**Work required**
Please output the data below exactly as given, starting at its first line and stopping after the line that contains "Viewport: 1022px width, 666px height.".

Saved entries:
*-*-*
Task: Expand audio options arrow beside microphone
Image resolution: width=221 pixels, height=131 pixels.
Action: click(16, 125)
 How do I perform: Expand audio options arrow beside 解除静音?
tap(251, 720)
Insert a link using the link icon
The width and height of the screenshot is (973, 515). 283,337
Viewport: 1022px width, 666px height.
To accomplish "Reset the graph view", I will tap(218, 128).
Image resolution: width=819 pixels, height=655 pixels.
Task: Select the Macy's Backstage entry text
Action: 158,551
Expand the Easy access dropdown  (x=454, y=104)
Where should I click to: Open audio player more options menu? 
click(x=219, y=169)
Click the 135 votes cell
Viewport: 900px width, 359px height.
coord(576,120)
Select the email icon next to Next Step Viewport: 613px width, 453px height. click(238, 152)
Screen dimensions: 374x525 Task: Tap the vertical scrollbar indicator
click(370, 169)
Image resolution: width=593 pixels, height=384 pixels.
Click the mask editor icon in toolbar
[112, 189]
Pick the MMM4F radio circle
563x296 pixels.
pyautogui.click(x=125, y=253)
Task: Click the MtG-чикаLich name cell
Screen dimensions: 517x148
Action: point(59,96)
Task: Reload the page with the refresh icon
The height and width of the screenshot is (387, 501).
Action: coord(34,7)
*-*-*
**Answer for the task**
Task: Expand audio options arrow beside microphone
Image resolution: width=221 pixels, height=131 pixels.
Action: click(16, 125)
 How do I perform: Expand audio options arrow beside 解除静音?
tap(251, 720)
Insert a link using the link icon
The width and height of the screenshot is (973, 515). 283,337
Viewport: 1022px width, 666px height.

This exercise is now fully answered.